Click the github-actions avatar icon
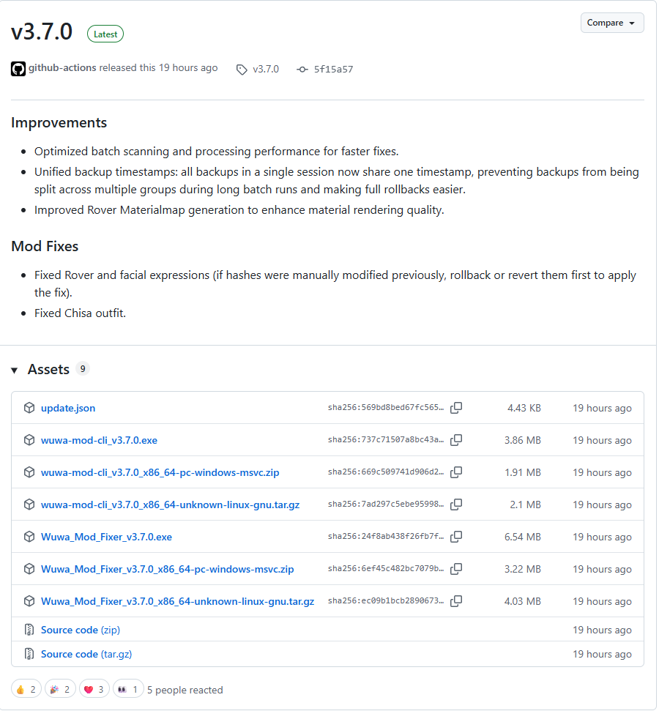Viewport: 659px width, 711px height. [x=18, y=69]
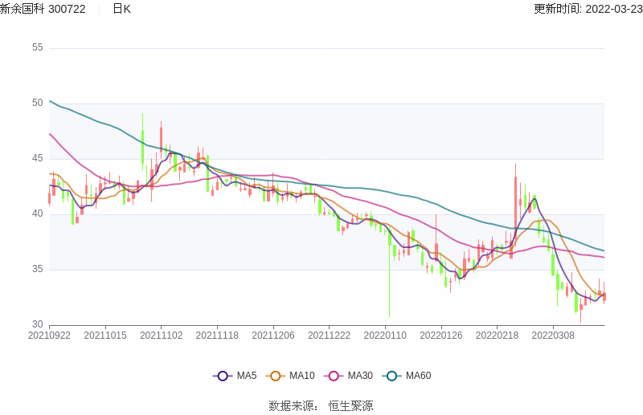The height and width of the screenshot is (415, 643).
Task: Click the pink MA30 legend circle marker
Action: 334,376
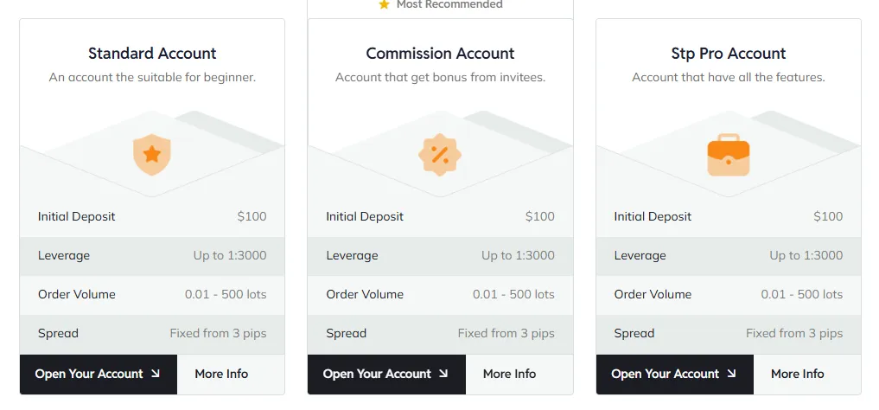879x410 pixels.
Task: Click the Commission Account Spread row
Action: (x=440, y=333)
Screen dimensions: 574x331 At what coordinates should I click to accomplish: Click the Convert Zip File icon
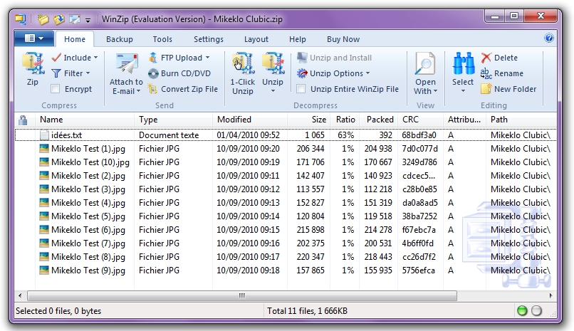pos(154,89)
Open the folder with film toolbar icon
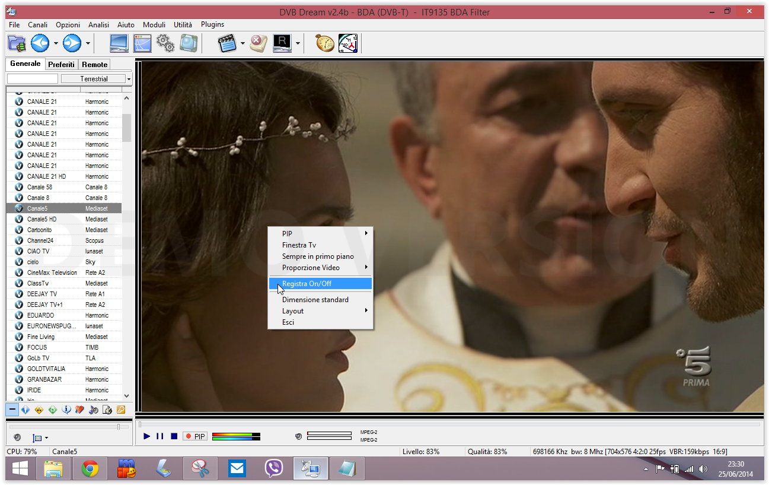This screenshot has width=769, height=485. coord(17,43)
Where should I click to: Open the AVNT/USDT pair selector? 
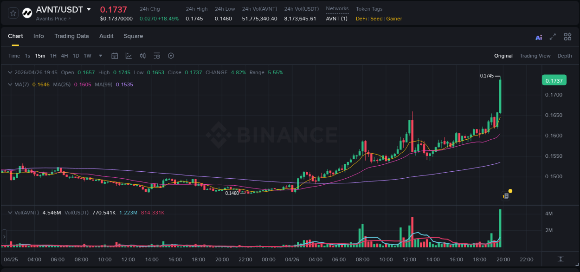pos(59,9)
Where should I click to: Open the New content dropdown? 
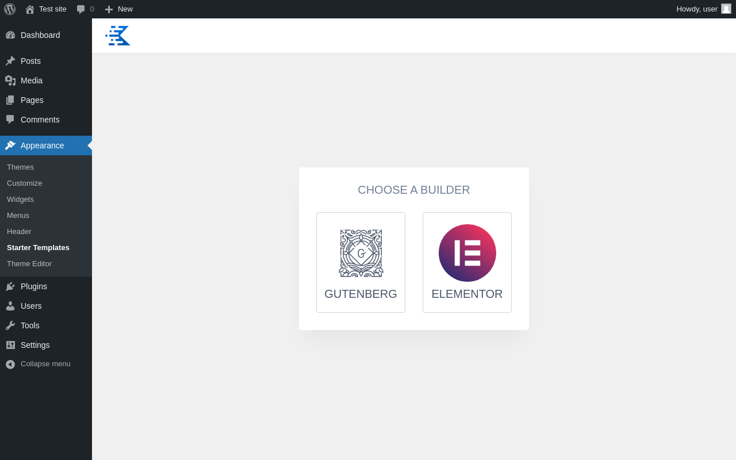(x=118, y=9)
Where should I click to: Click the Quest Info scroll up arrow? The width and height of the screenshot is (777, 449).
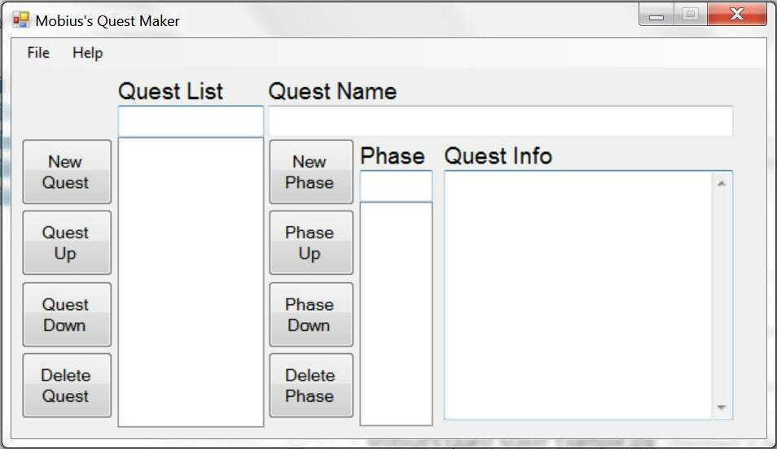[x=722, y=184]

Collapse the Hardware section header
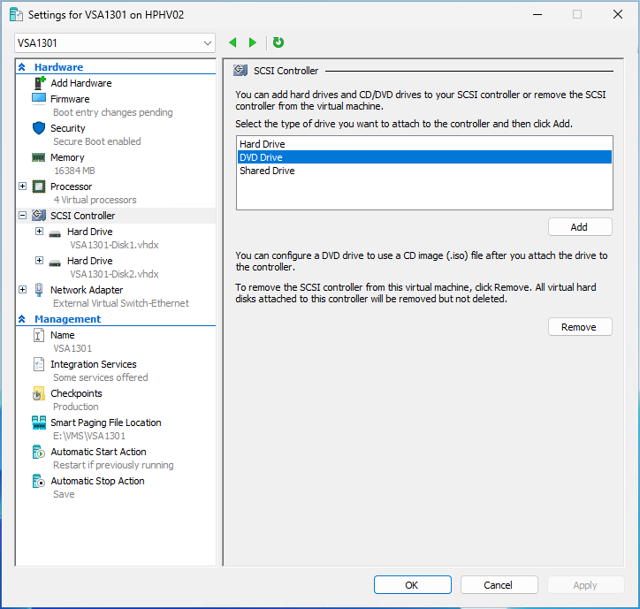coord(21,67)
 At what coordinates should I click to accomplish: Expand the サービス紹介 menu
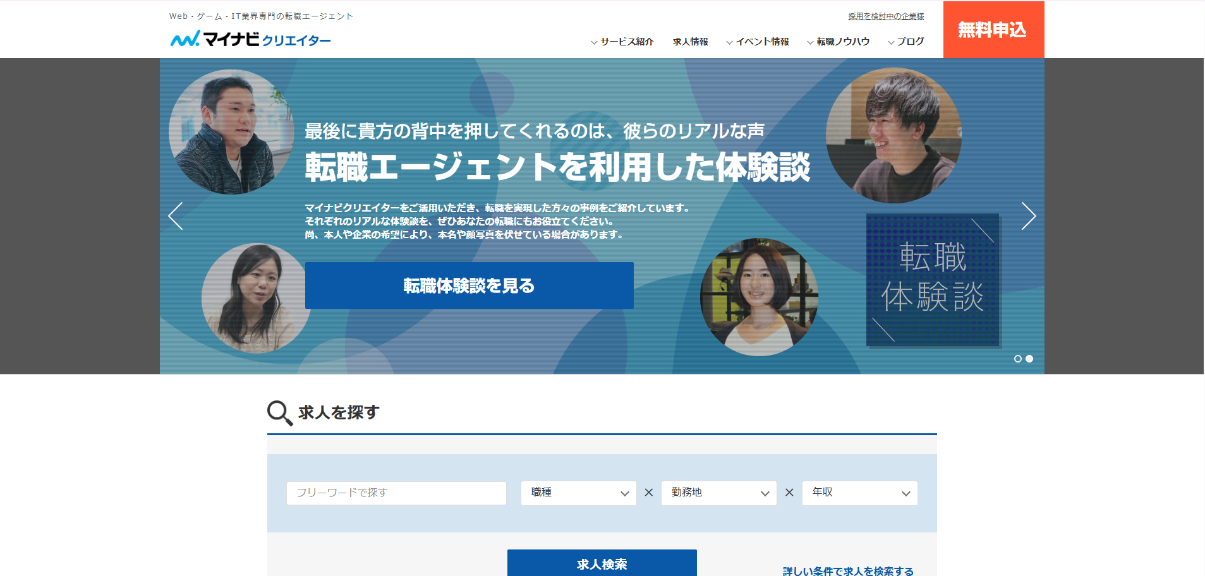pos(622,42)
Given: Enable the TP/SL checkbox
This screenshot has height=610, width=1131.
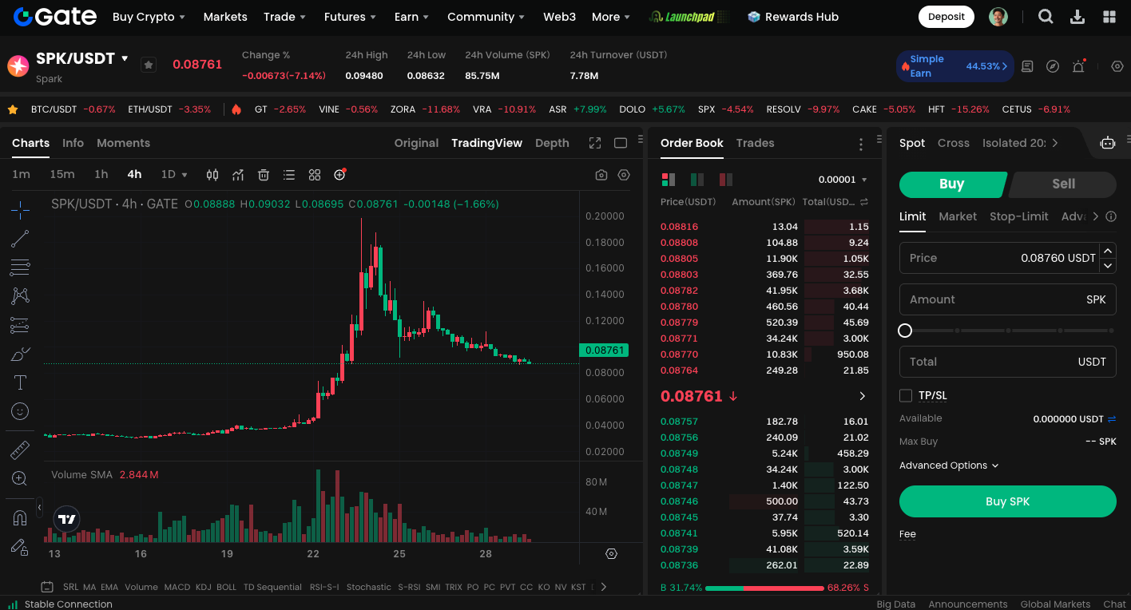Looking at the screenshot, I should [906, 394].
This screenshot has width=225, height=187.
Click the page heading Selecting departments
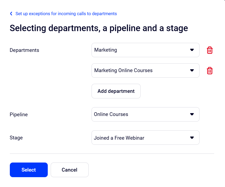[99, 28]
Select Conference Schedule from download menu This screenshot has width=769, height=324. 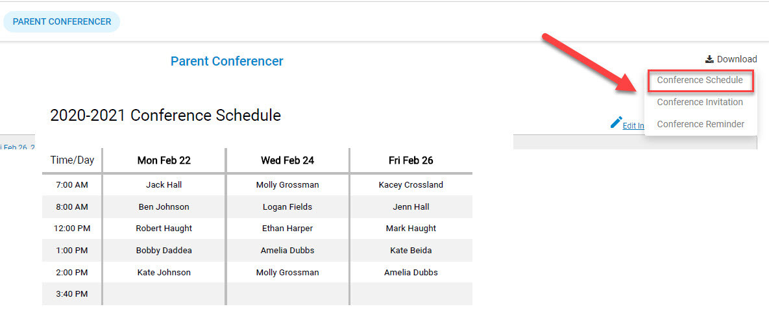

== == ==

Task requirements
Everything in the material goes into the copy exactly, except the images.

Written response
Click the github-actions avatar icon
Viewport: 659px width, 711px height. [x=18, y=69]
The height and width of the screenshot is (415, 643).
Task: Click the pink MA30 legend circle marker
Action: 334,376
879x410 pixels.
Task: Click the Commission Account Spread row
Action: (x=440, y=333)
Screen dimensions: 574x331 At what coordinates should I click to accomplish: Click the Convert Zip File icon
pos(154,89)
Open the folder with film toolbar icon
This screenshot has width=769, height=485. coord(17,43)
Where should I click to: Open the AVNT/USDT pair selector? 
pos(59,9)
Where should I click to: Open the New content dropdown? 
(x=118, y=9)
Where should I click to: Click the Quest Info scroll up arrow? The width and height of the screenshot is (777, 449).
[x=722, y=184]

Collapse the Hardware section header
coord(21,67)
 At what coordinates should I click to accomplish: Expand the サービス紹介 menu
pos(622,42)
Given: Enable the TP/SL checkbox
This screenshot has height=610, width=1131.
Looking at the screenshot, I should [906, 394].
This screenshot has width=225, height=187.
Click the page heading Selecting departments
[99, 28]
Select Conference Schedule from download menu This screenshot has width=769, height=324. 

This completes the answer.